As I said — years and years of work to become what Solaris is.
Look at the threading, scheduling, resource management inside Solaris for SMP machines with 8 or more CPU’s. Sun sells servers up to 64 CPU’s and 256GB of core.
Everyone thinks it is easy to make an operating system.
It is today - for one CPU. For two isn’t easy stuff to master and do well - it took Linux/*BSD several years after dual-CPU PC’s became common to get to where SunOS/Solaris was in 1994 or so.
Getting to the point of supporting 64 CPU’s, with scalable results? That’s still way down the road for Linux/*BSD.
Getting the availability/reliability/failure containment features of Solaris in any Linux-like distro? Even more years away.
There are Linux advocates out there, trying to show that Oracle on Linux is faster for some big number of users or big number of queries.
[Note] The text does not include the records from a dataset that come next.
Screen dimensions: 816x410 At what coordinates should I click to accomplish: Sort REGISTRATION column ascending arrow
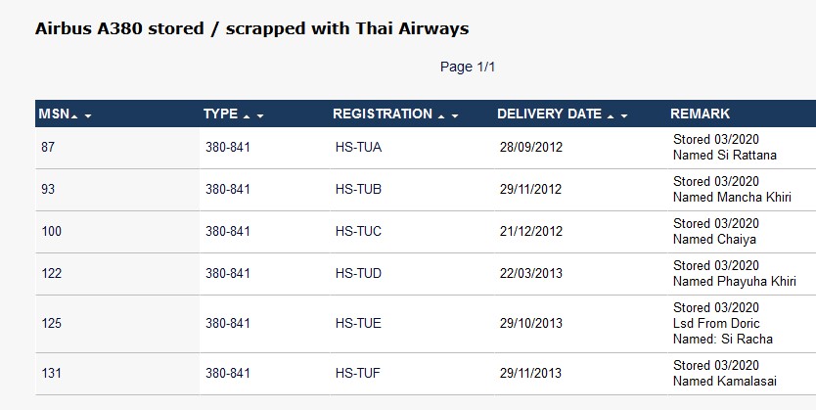tap(441, 116)
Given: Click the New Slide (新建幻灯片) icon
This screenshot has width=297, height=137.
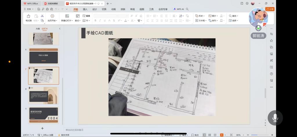Looking at the screenshot, I should point(67,16).
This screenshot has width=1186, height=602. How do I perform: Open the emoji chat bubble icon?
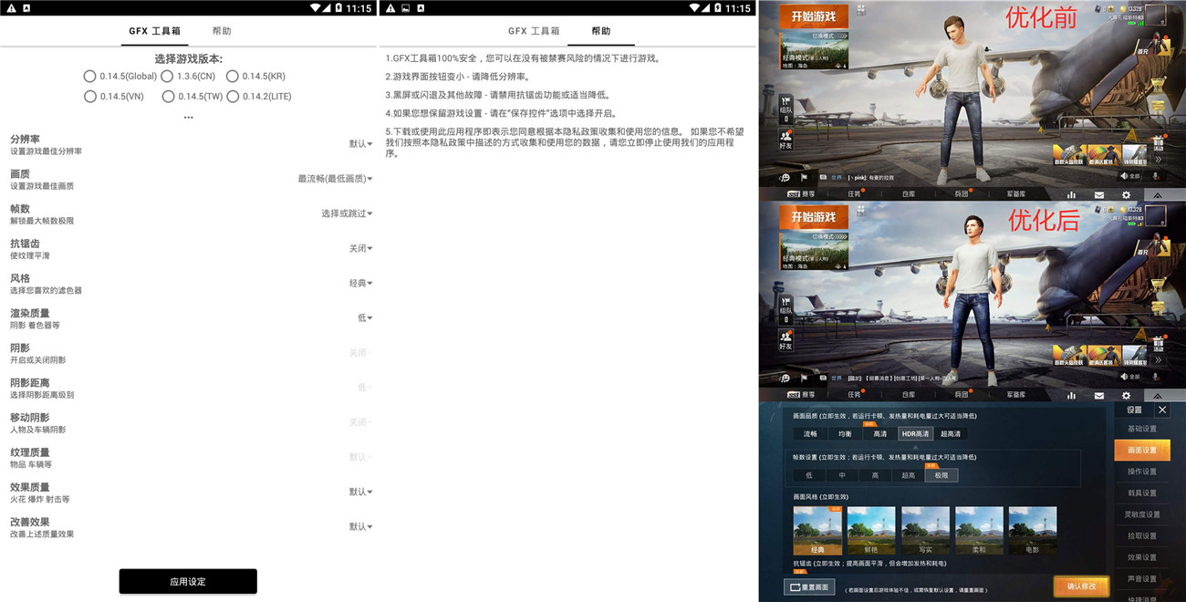point(784,178)

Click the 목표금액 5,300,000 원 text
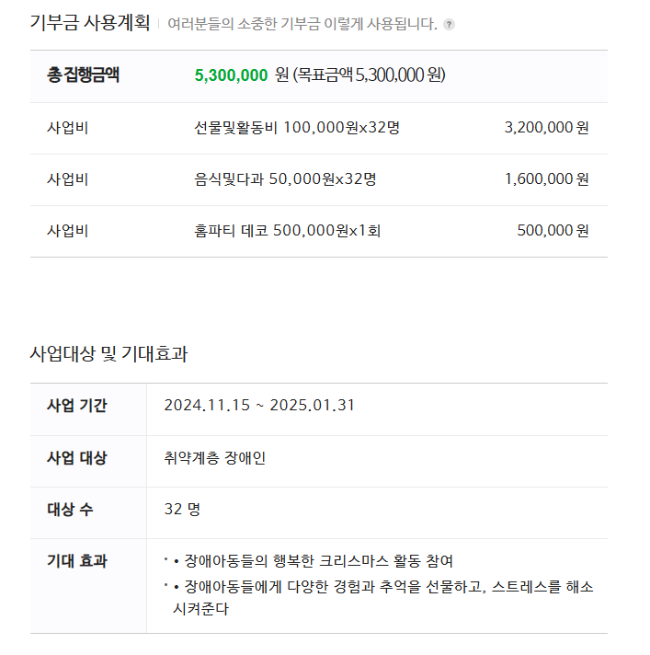370,75
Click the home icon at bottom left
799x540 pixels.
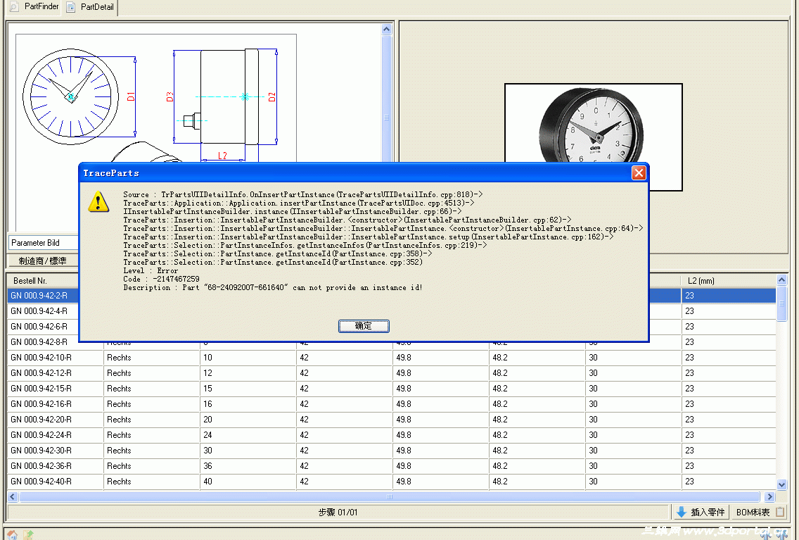(11, 535)
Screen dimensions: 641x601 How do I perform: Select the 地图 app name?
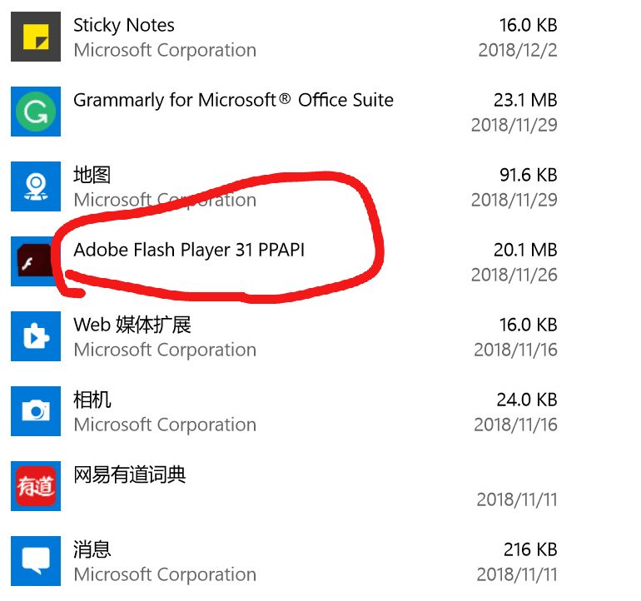click(92, 176)
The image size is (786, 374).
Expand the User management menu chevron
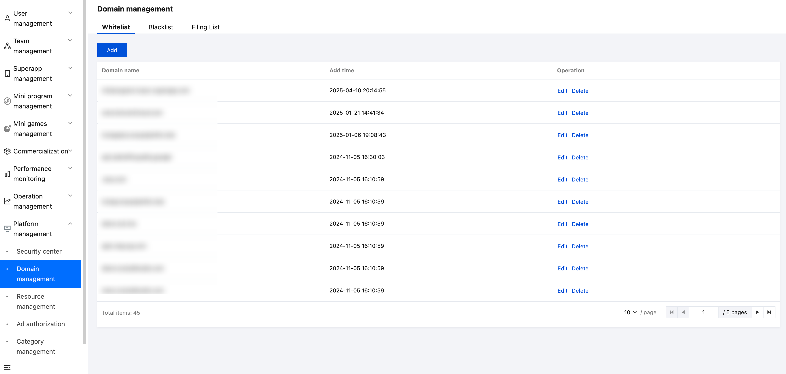point(70,13)
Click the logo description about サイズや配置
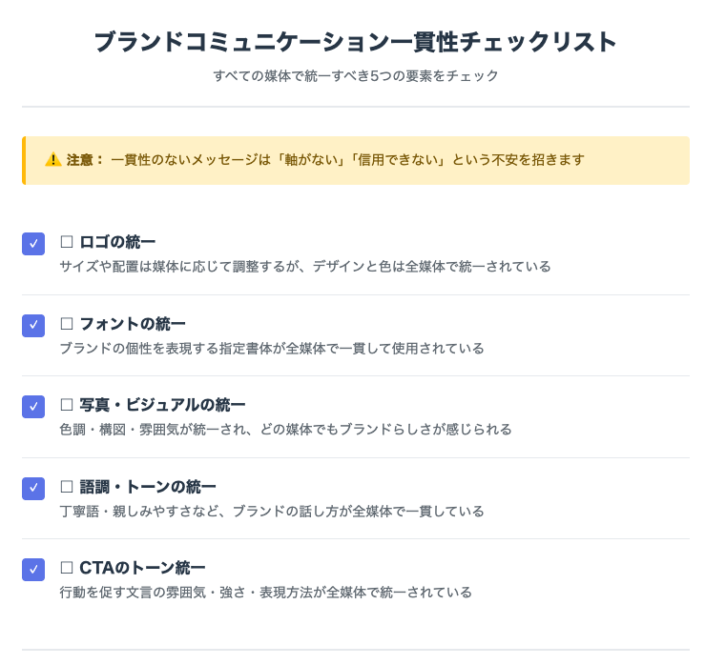 [305, 267]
Typically, these benchmarks fail in that they’re not a true apples:apples comparison, often due to differences in the storage architectures (eg, SCSI vs. SATA, or local SATA vs. network attached storage, etc) and so on. In some of them, I’ve seen them talk about having a power glitch or some other problem that takes down the RDMBS or whole machine — and when they come back up, the Oracle running on Solaris is A-OK, and the Linux implementations have drives out of sync, database transactions missing, etc. And the Linux advocates just wave these results off.
In a database environment, the integrity of the data is paramount - speed is second.
For Oracle as a RDBMS company, they’re dependent upon these features existing for their high-end DBMS customers, so if Sun and Solaris just faded away into the sunset, Oracle would be screwed.